SET PROBLEM: Extract from the material below every line that contains the word "sidebar". Case counts.

[BEGIN]

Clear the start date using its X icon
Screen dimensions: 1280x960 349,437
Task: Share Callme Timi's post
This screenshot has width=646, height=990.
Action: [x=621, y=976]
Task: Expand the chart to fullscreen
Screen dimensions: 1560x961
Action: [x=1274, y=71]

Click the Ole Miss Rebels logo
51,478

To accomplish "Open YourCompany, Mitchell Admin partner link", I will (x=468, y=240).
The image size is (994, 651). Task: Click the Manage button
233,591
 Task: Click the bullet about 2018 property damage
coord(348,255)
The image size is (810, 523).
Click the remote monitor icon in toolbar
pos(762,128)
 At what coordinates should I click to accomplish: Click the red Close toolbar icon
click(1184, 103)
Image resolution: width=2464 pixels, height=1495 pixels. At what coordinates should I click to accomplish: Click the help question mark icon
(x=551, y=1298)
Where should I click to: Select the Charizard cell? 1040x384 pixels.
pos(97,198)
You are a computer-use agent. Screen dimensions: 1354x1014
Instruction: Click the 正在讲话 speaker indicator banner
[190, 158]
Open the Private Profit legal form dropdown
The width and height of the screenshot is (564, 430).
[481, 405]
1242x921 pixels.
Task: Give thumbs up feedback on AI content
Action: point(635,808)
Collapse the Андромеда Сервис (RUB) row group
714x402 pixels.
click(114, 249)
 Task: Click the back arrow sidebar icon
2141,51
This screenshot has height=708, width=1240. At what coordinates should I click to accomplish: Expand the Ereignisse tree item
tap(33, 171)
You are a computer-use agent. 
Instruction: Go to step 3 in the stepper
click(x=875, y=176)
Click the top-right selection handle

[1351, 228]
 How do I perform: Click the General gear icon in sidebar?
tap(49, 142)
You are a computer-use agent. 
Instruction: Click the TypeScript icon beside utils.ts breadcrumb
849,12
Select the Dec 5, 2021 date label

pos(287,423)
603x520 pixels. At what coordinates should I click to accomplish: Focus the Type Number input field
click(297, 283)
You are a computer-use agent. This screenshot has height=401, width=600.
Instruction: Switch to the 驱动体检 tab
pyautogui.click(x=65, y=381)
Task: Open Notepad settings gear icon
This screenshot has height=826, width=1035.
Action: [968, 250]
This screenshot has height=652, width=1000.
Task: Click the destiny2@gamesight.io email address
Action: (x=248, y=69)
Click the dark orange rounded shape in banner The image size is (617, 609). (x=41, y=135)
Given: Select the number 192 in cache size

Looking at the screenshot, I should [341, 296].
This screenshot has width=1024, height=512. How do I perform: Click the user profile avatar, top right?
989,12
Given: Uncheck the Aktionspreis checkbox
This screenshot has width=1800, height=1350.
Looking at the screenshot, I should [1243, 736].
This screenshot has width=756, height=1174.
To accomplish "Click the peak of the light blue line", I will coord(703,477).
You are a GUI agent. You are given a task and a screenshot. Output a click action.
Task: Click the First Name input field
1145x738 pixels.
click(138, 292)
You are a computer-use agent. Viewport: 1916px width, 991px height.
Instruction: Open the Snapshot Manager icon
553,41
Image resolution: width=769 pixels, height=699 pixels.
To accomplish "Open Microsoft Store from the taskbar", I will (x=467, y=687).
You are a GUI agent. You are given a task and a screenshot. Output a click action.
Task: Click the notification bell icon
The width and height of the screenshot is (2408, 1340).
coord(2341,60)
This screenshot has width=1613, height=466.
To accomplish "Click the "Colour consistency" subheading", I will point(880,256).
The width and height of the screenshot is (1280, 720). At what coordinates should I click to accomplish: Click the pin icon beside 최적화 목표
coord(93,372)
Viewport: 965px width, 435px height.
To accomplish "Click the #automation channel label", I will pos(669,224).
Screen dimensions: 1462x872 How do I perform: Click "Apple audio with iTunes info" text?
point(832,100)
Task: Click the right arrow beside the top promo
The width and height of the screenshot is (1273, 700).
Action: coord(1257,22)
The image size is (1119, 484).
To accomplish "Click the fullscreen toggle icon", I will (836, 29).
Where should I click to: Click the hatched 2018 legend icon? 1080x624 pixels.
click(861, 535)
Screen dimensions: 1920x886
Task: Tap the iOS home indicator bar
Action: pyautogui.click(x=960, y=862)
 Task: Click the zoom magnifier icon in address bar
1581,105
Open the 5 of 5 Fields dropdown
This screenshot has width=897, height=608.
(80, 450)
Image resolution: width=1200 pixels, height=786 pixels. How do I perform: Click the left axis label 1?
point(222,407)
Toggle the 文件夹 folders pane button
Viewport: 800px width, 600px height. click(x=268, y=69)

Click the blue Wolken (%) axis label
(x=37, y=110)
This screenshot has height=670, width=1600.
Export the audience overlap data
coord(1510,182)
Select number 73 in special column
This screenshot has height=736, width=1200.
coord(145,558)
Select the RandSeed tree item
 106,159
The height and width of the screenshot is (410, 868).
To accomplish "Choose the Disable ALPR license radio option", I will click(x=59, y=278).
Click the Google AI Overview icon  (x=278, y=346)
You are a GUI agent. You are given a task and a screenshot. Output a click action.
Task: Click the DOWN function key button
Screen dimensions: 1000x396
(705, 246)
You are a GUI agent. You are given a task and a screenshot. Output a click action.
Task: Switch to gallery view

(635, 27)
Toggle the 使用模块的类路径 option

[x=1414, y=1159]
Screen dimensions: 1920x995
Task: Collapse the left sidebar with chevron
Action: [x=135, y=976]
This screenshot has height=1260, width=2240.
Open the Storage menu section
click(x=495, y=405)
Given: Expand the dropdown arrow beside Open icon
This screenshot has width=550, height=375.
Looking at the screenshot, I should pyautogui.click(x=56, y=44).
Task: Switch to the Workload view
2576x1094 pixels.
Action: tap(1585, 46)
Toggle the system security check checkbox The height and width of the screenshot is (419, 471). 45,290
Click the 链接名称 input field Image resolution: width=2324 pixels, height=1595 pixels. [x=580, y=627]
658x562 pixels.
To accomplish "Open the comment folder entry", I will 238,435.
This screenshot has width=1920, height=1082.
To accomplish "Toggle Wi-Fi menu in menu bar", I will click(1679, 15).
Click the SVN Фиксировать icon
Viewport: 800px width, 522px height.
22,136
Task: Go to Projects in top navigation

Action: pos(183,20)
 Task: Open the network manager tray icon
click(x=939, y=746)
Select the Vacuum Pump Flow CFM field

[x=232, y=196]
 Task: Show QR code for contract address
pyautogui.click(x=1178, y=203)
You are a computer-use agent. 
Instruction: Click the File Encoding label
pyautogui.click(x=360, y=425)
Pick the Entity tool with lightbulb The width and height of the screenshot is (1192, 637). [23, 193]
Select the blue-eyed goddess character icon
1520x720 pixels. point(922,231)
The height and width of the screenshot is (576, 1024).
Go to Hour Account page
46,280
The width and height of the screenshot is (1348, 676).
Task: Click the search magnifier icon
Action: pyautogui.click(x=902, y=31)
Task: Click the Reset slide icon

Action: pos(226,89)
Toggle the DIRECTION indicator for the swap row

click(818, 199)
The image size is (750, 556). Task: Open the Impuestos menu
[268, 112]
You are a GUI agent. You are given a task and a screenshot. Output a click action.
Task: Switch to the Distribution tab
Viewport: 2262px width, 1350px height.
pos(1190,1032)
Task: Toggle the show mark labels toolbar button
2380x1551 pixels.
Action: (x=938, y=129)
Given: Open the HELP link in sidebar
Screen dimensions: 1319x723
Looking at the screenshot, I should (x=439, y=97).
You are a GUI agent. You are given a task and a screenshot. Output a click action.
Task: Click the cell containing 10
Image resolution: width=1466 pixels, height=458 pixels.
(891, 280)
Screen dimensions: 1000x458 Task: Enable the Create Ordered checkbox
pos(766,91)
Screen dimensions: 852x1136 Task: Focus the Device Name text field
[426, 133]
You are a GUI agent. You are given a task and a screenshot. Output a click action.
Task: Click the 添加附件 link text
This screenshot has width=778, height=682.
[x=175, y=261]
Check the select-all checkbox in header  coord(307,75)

[END]

CORRECT OUTPUT:
 Task: Click the back arrow sidebar icon
 How do I perform: Click the General gear icon in sidebar?
Task: Collapse the left sidebar with chevron
Given: Open the HELP link in sidebar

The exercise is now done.